The numbers define what NASA commentator Rob Navias called "a perfect descent for Integrity": a controlled, measurable reduction in kinetic energy across three discrete deceleration stages, each one a potential single point of failure. The system is designed to withstand the failure of either one drogue or one main parachute and still ensure a secure landing, but that margin is narrow. Lose two main chutes and the physics become unsurvivable.

That vulnerability is precisely why NASA spent 12 years qualifying this system before putting humans on top of it. Over the course of eight drop tests at the U.S. Army's Yuma Proving Ground in Arizona, engineers evaluated performance during normal landing sequences as well as failure scenarios and a variety of potential aerodynamic conditions. The final test came in September 2018; the program deliberately simulated nearly every failure mode imaginable.
The parachute architecture is more complex than anything that preceded it. Apollo's command module used nine parachutes: two drogues, three pilot chutes, and three mains, each 83.5 feet across, covering 7,200 square feet of canopy. Those mains deployed at 10,700 feet and slowed the capsule from 175 mph to 22 mph at splashdown. Orion's three mains, collectively covering 36,000 square feet, must handle a heavier vehicle returning from deeper space at higher velocities. SpaceX's Crew Dragon uses two drogues at 18,000 feet and four main parachutes at 6,000 feet, with the mains deploying while the vehicle is moving at approximately 119 mph. The Soyuz approach is fundamentally different: a single large main canopy decelerates the descent module, with solid-fuel retrorockets firing just before touchdown to cushion the land landing on the Kazakh steppe.

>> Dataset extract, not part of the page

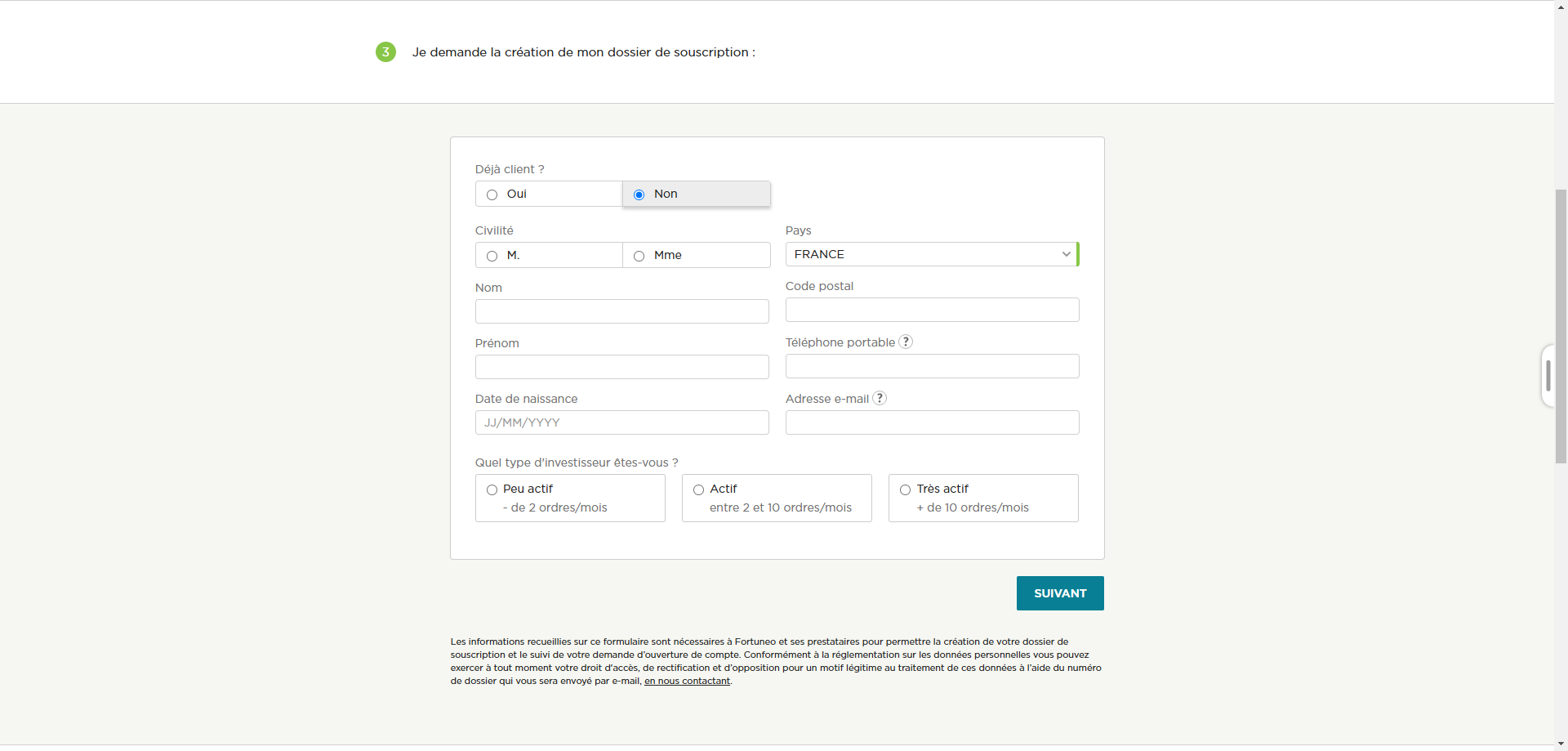Screen dimensions: 1568x751
Task: Select Très actif investor type
Action: [x=983, y=498]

Orion's greater complexity reflects a greater entry challenge. Before parachutes could deploy, Integrity hit the atmosphere at Mach 33, generating exterior temperatures of approximately 2,760 degrees Celsius and a plasma layer that briefly severed communications with the crew. Contact was restored only as the drogues deployed. That sequence, from blackout to parachute deployment, represents the tightest engineering handoff in human spaceflight: the heat shield must perform perfectly to deliver the capsule to an altitude where the parachutes can do their work.

The heat shield itself carried residual risk from the 2022 Artemis I uncrewed flight, which revealed more than 100 sites of unexpected material loss. NASA modified the skip-entry trajectory for Artemis II to allow the ablative material to dissipate heat more gradually. That modification, and the confirmed parachute deployment, gave engineers confirmation that both fixes performed as intended.
"You know, for me, the greatest moment was the parachutes, the main chutes deploying," said Howard Hu, NASA's Orion program manager. "I think seeing that, I was chanting, go, go, go by myself. That was just a tremendous moment." Minutes after splashdown at 8:07 p.m. EDT off the coast of San Diego, Commander Reid Wiseman radioed "four crew green." Wiseman, Victor Glover, Christina Koch, and Canadian astronaut Jeremy Hansen were airlifted to the USS John P. Murtha, all four walking to the ship's medical bay with little assistance. For a parachute system designed around the possibility of failure, the only outcome NASA was willing to accept was the one it got.